Copy everything from the line containing "Given: End the" down to the line containing "Looking at the screenshot, I should 19,89.", swapping "hang-up button" for "end-call button" and changing nothing else. Leave the pictures out of the copy.

□ □ □ □ □ □ □

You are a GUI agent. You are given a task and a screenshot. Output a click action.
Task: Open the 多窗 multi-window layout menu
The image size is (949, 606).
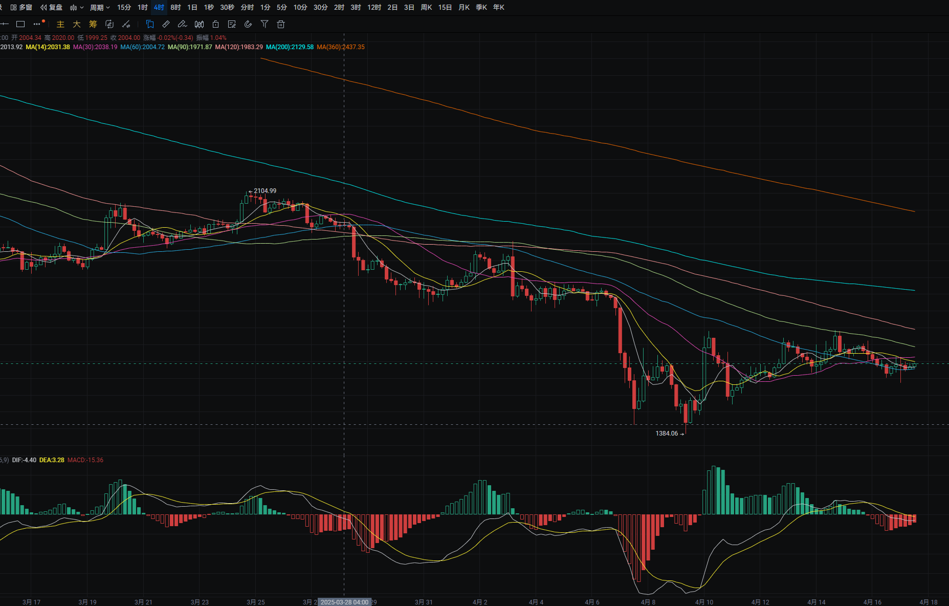click(21, 7)
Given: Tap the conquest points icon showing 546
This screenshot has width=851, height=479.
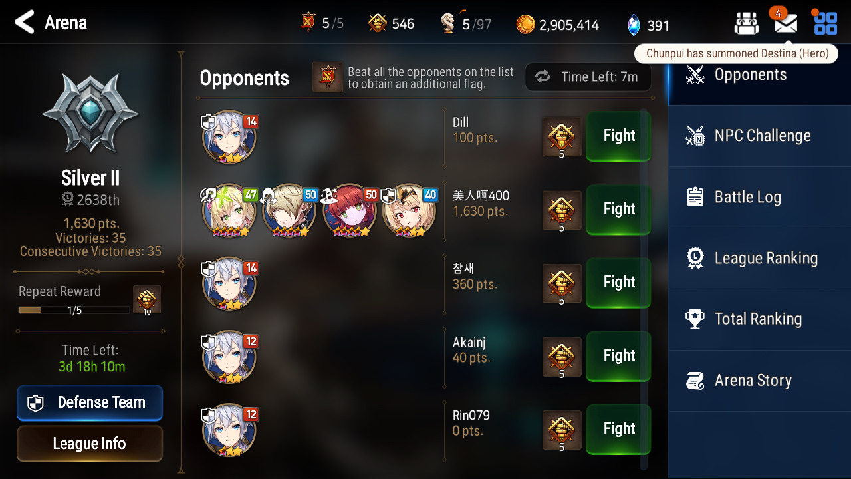Looking at the screenshot, I should (377, 23).
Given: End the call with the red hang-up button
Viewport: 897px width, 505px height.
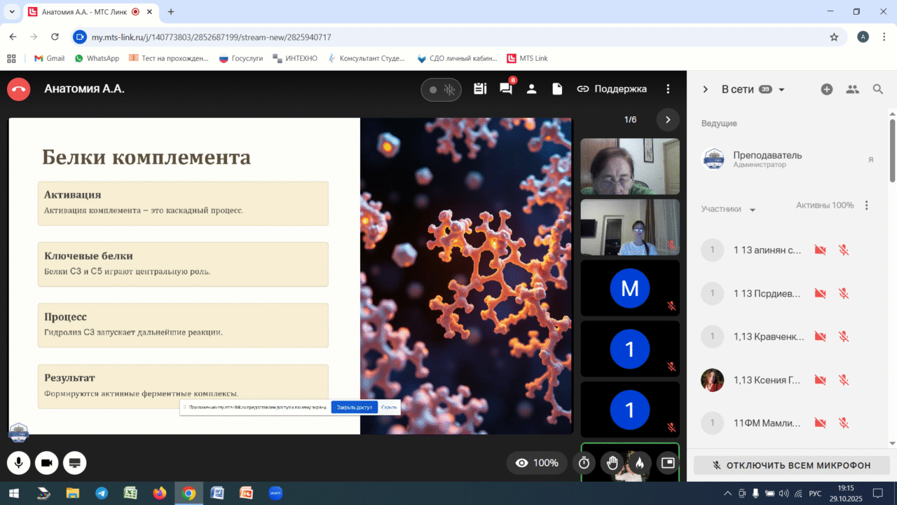Looking at the screenshot, I should 19,89.
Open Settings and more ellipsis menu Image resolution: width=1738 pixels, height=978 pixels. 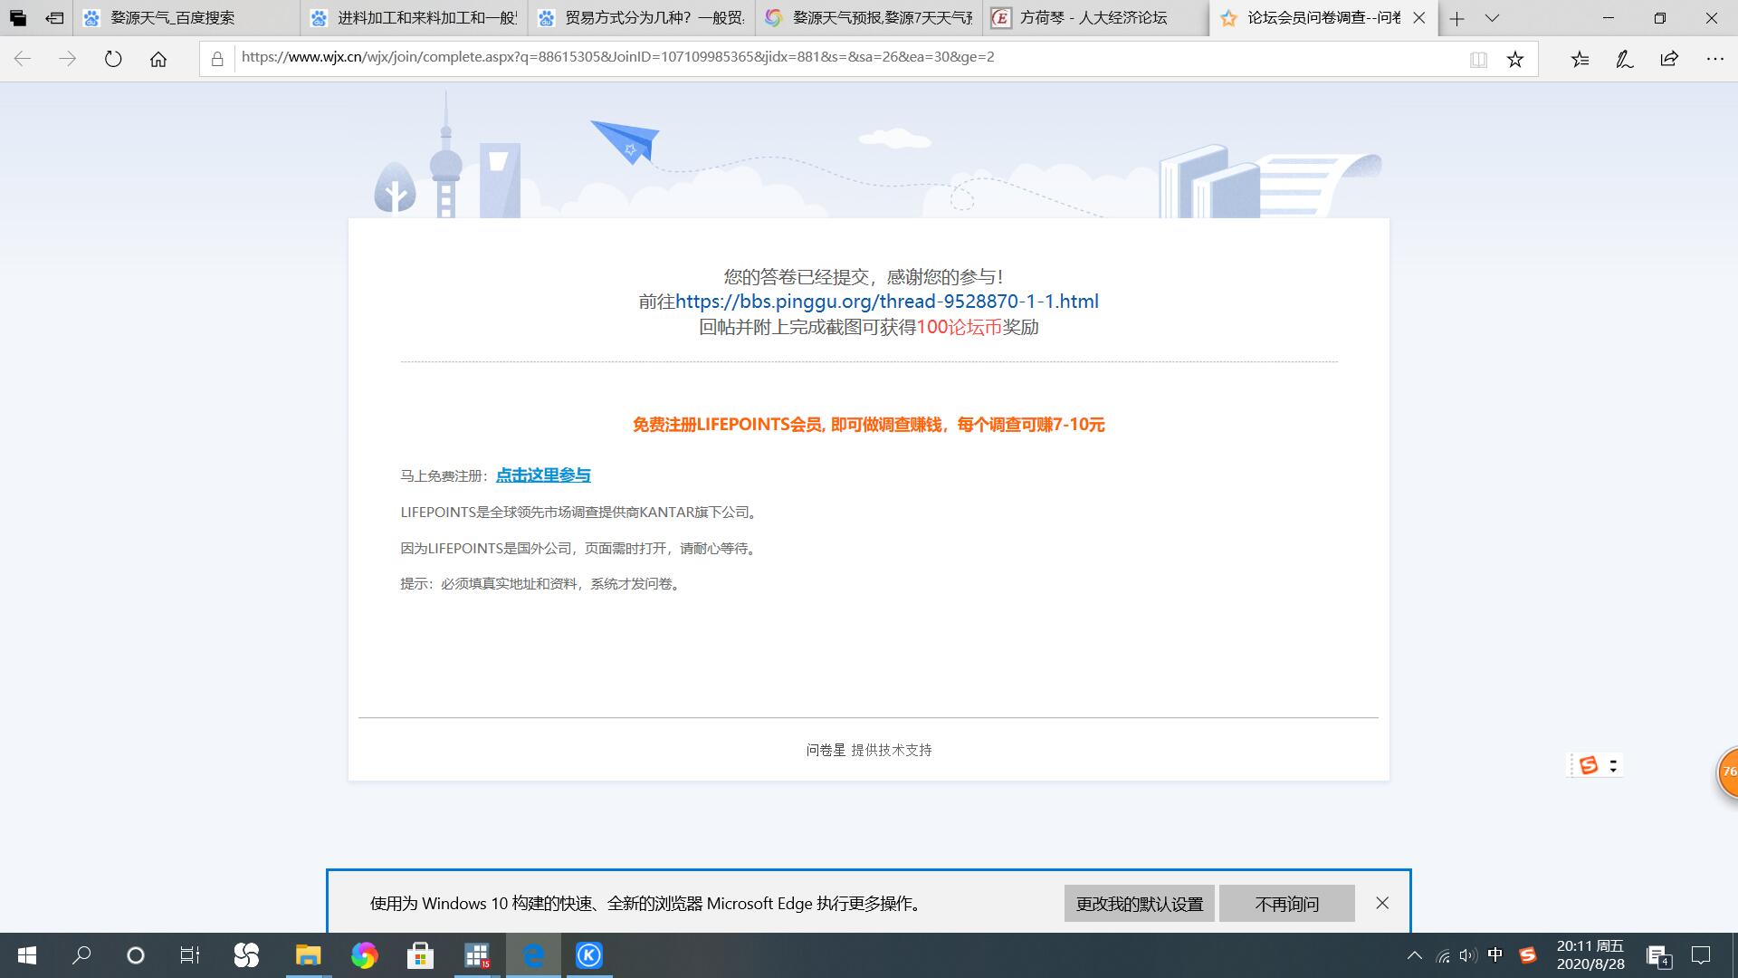tap(1714, 60)
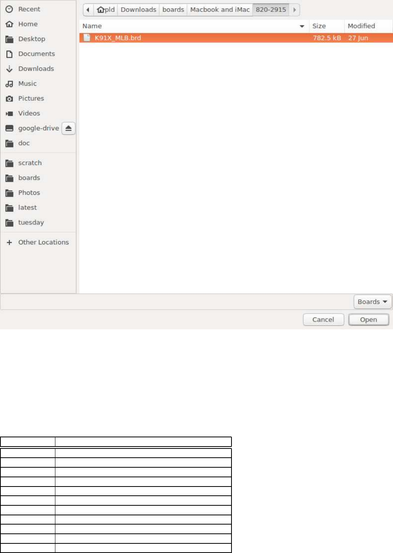Click Other Locations plus entry
Image resolution: width=393 pixels, height=553 pixels.
(x=38, y=242)
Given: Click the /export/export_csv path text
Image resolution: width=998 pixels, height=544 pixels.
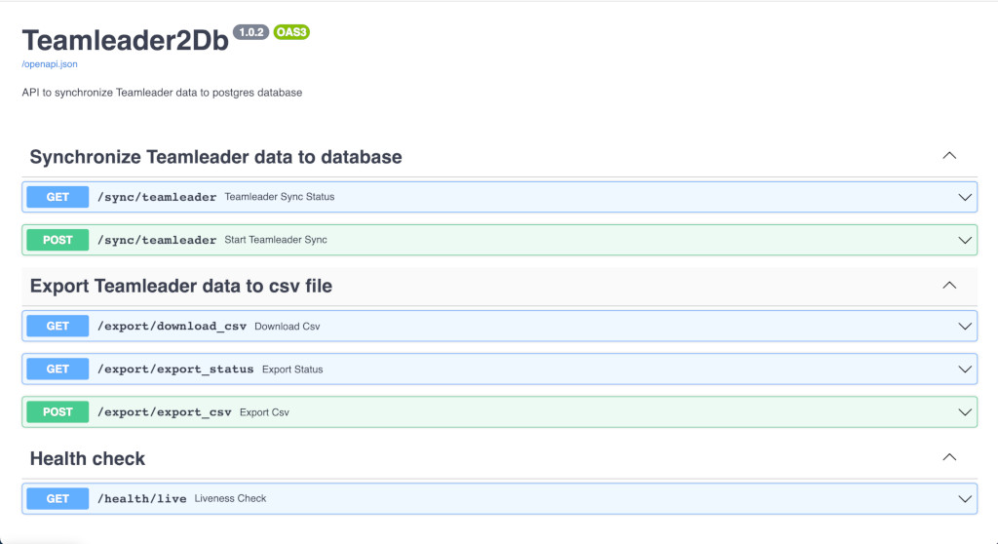Looking at the screenshot, I should [x=164, y=412].
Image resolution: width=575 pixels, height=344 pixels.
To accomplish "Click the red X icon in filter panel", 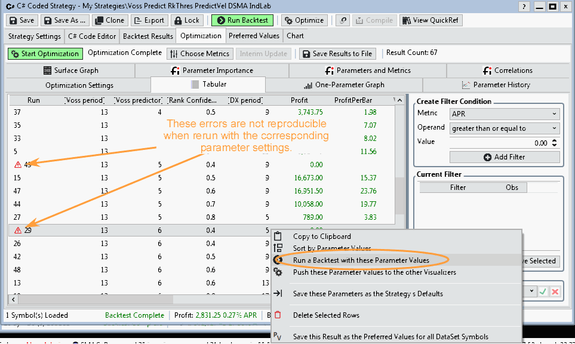I will pyautogui.click(x=555, y=291).
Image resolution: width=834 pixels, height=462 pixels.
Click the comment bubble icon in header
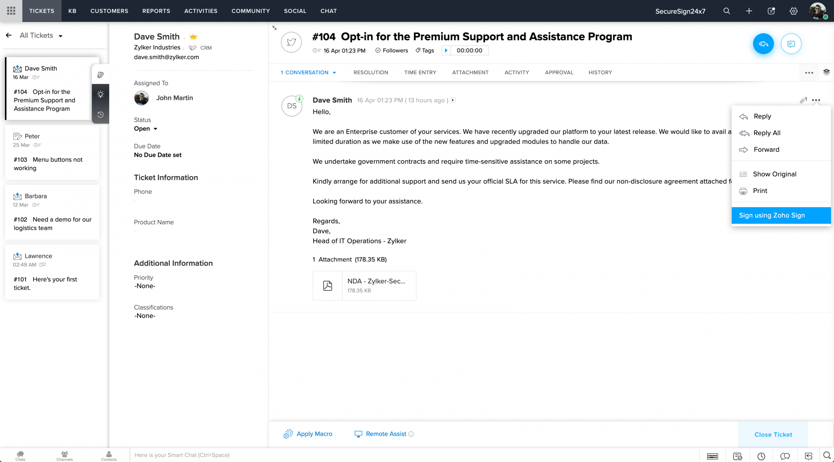pos(791,44)
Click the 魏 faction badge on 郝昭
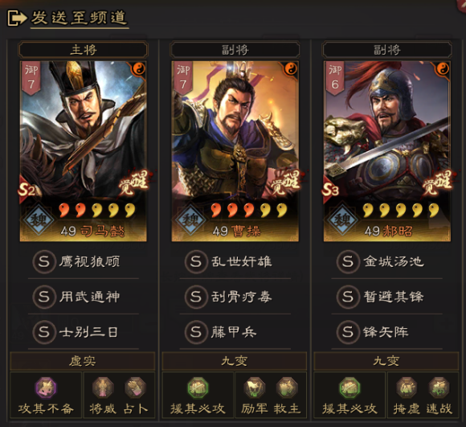The width and height of the screenshot is (466, 427). [342, 220]
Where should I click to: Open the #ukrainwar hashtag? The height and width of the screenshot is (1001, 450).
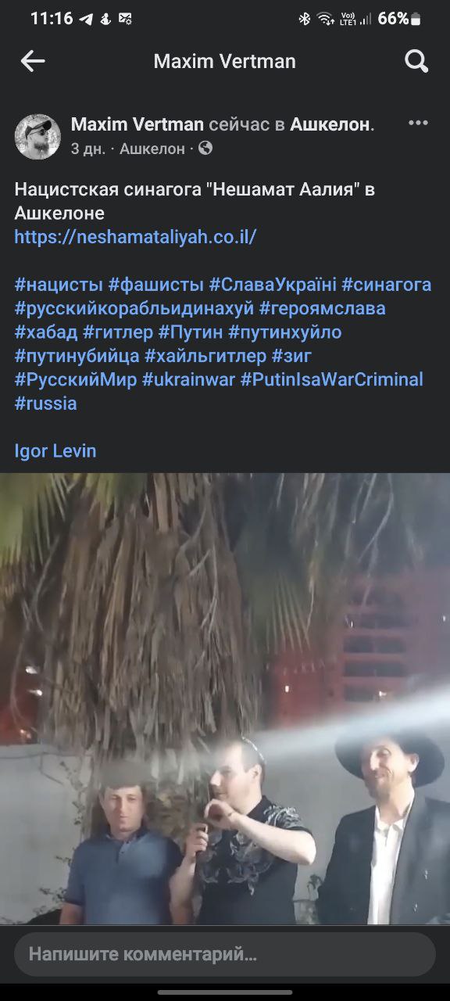[x=190, y=380]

□ □ □ □ □ □ □

§ The output
Given: End the call with the red end-call button
Viewport: 897px width, 505px height.
Looking at the screenshot, I should 19,89.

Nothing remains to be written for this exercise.